### TASK STATEMENT
Format the records as a numbered list, beginning with the line containing "Click trash icon" and continuing through the line containing "[x=1134, y=863]". Leave out any blank lines, and include nothing outside that span.

### Data extracted from a collection
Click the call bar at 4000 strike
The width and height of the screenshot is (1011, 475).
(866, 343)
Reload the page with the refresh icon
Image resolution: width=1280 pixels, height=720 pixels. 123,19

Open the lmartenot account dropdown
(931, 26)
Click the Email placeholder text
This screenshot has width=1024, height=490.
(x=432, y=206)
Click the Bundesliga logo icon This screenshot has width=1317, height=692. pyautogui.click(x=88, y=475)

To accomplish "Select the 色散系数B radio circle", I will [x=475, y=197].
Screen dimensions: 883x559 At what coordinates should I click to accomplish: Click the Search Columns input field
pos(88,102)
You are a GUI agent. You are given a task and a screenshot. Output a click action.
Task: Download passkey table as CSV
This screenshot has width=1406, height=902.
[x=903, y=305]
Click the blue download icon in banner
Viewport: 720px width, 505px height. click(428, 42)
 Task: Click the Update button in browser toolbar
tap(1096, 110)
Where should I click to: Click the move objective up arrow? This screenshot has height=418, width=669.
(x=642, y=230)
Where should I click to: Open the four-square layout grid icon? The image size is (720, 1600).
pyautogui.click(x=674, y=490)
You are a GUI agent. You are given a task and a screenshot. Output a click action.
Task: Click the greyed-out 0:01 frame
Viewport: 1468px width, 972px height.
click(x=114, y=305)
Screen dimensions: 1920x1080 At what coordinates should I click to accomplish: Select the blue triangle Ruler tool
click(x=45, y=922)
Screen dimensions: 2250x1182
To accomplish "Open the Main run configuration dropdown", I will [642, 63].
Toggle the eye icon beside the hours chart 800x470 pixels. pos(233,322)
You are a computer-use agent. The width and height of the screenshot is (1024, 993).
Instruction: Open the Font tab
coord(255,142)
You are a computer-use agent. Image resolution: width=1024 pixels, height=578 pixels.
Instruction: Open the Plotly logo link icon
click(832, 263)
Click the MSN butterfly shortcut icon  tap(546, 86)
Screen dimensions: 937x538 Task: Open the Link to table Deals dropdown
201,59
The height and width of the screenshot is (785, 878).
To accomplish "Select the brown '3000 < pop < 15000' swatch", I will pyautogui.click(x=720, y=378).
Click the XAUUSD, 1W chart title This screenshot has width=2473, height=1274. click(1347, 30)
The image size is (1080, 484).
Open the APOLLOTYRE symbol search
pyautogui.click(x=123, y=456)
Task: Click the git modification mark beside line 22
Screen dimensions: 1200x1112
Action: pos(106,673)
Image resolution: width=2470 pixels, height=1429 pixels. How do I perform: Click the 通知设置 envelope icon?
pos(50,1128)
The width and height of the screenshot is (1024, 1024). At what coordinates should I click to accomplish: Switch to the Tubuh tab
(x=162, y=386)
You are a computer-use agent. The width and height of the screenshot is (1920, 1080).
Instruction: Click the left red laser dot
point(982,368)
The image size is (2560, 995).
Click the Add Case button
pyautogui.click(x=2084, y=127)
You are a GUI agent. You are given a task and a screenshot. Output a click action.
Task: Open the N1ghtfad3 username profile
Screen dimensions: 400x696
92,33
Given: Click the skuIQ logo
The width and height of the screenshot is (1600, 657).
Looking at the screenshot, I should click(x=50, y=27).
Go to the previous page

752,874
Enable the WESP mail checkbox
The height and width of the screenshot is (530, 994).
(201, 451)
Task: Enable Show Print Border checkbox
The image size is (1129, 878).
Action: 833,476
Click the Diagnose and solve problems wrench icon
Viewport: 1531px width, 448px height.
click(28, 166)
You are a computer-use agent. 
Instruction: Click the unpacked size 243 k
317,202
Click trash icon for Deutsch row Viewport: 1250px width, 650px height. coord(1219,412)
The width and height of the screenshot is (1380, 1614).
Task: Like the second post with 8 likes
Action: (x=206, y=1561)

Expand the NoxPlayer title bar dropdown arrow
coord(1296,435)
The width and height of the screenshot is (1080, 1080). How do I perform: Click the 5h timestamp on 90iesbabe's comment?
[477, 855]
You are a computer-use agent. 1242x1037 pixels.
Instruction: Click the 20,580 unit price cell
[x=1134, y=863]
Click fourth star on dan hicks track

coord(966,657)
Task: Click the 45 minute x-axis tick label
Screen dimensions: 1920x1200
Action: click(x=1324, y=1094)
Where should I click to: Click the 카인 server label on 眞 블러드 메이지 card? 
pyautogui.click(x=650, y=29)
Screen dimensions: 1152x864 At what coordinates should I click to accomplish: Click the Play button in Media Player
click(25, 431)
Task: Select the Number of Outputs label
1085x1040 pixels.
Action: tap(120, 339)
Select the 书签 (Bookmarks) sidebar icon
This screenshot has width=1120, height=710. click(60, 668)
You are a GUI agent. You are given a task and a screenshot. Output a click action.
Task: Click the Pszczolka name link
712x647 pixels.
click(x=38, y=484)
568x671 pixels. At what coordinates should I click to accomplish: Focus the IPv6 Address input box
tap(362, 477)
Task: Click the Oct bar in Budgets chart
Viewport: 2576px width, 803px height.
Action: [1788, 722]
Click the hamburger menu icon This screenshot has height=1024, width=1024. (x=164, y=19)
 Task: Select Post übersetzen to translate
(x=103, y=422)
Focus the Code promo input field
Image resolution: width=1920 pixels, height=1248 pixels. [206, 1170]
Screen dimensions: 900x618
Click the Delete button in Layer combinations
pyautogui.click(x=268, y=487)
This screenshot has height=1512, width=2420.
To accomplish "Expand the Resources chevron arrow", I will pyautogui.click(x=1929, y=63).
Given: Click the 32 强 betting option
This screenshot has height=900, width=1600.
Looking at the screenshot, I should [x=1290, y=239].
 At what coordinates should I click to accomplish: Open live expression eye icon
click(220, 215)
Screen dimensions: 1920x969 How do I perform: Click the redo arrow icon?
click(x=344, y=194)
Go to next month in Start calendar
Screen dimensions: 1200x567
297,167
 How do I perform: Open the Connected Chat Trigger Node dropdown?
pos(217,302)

### FINISHED ANSWER
1. Click trash icon for Deutsch row Viewport: 1250px width, 650px height. coord(1219,412)
2. The width and height of the screenshot is (1380, 1614).
3. Task: Like the second post with 8 likes
4. Action: (x=206, y=1561)
5. Expand the NoxPlayer title bar dropdown arrow
6. coord(1296,435)
7. The width and height of the screenshot is (1080, 1080). How do I perform: Click the 5h timestamp on 90iesbabe's comment?
8. [477, 855]
9. You are a computer-use agent. 1242x1037 pixels.
10. Instruction: Click the 20,580 unit price cell
11. [x=1134, y=863]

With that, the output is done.